▸ Assigned task: Print out all the records, word for word.

+ + +

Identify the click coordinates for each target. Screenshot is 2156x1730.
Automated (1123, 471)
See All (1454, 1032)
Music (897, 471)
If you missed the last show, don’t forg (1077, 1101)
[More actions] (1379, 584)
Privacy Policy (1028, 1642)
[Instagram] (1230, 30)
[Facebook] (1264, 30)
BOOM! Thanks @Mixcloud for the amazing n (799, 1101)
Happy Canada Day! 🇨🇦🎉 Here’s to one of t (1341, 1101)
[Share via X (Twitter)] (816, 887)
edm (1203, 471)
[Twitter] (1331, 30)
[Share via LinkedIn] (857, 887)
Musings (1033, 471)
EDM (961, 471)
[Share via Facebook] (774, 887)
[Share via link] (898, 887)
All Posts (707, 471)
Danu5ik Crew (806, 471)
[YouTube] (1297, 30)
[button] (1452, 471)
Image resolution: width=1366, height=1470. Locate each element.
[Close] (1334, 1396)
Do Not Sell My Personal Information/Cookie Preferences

+ + +

▸ Task answer:
Identify the click coordinates for each target. Screenshot is 2156x1730.
Automated (1123, 471)
See All (1454, 1032)
Music (897, 471)
If you missed the last show, don’t forg (1077, 1101)
[More actions] (1379, 584)
Privacy Policy (1028, 1642)
[Instagram] (1230, 30)
[Facebook] (1264, 30)
BOOM! Thanks @Mixcloud for the amazing n (799, 1101)
Happy Canada Day! 🇨🇦🎉 Here’s to one of t (1341, 1101)
[Share via X (Twitter)] (816, 887)
edm (1203, 471)
[Twitter] (1331, 30)
[Share via LinkedIn] (857, 887)
Musings (1033, 471)
EDM (961, 471)
[Share via Facebook] (774, 887)
[Share via link] (898, 887)
All Posts (707, 471)
Danu5ik Crew (806, 471)
[YouTube] (1297, 30)
[button] (1452, 471)
Image resolution: width=1366, height=1470. Locate each element.
[Close] (1334, 1396)
Do Not Sell My Personal Information/Cookie Preferences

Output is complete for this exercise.